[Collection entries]
════════════════
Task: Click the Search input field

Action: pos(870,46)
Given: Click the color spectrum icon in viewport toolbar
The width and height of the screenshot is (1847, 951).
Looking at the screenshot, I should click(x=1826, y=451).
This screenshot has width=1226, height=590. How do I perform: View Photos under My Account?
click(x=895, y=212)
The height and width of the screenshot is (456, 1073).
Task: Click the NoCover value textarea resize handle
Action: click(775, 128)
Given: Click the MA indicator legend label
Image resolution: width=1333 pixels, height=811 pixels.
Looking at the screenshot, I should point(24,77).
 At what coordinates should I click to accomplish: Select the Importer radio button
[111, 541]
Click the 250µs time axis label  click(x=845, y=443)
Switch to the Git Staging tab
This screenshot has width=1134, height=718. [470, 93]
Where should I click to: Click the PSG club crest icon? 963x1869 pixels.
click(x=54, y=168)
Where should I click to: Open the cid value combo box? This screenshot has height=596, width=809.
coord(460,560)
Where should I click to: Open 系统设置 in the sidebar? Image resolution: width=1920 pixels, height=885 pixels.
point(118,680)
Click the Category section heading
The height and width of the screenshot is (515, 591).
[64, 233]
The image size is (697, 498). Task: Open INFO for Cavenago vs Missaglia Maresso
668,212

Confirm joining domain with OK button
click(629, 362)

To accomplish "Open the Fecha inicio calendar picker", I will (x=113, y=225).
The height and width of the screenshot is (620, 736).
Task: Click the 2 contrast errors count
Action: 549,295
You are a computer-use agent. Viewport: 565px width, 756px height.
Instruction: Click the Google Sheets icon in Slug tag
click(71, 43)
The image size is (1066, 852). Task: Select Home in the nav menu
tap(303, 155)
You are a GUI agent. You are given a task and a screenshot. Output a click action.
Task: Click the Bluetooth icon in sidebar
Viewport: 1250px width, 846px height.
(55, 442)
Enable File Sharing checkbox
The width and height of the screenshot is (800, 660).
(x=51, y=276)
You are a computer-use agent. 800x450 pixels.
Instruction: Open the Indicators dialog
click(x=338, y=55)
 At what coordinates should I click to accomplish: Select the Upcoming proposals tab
════════════════
◆ Exercise brief:
The entries listed above are to be output exactly. Leave none out.

◆ Worked solution:
Task: Click the Search input field

Action: pos(870,46)
Given: Click the color spectrum icon in viewport toolbar
The width and height of the screenshot is (1847, 951).
Looking at the screenshot, I should click(x=1826, y=451).
This screenshot has width=1226, height=590. How do I perform: View Photos under My Account?
click(x=895, y=212)
The height and width of the screenshot is (456, 1073).
Task: Click the NoCover value textarea resize handle
Action: click(775, 128)
Given: Click the MA indicator legend label
Image resolution: width=1333 pixels, height=811 pixels.
Looking at the screenshot, I should point(24,77).
 At what coordinates should I click to accomplish: Select the Importer radio button
[111, 541]
Click the 250µs time axis label  click(x=845, y=443)
Switch to the Git Staging tab
This screenshot has width=1134, height=718. [470, 93]
Where should I click to: Click the PSG club crest icon? 963x1869 pixels.
click(x=54, y=168)
Where should I click to: Open the cid value combo box? This screenshot has height=596, width=809.
coord(460,560)
Where should I click to: Open 系统设置 in the sidebar? Image resolution: width=1920 pixels, height=885 pixels.
point(118,680)
Click the Category section heading
The height and width of the screenshot is (515, 591).
[64, 233]
The image size is (697, 498). Task: Open INFO for Cavenago vs Missaglia Maresso
668,212

Confirm joining domain with OK button
click(629, 362)

To accomplish "Open the Fecha inicio calendar picker", I will (x=113, y=225).
The height and width of the screenshot is (620, 736).
Task: Click the 2 contrast errors count
Action: 549,295
You are a computer-use agent. Viewport: 565px width, 756px height.
Instruction: Click the Google Sheets icon in Slug tag
click(71, 43)
The image size is (1066, 852). Task: Select Home in the nav menu
tap(303, 155)
You are a GUI agent. You are given a task and a screenshot. Output a click action.
Task: Click the Bluetooth icon in sidebar
Viewport: 1250px width, 846px height.
(55, 442)
Enable File Sharing checkbox
The width and height of the screenshot is (800, 660).
(x=51, y=276)
You are a computer-use agent. 800x450 pixels.
Instruction: Open the Indicators dialog
click(x=338, y=55)
 At what coordinates should I click to accomplish: Select the Upcoming proposals tab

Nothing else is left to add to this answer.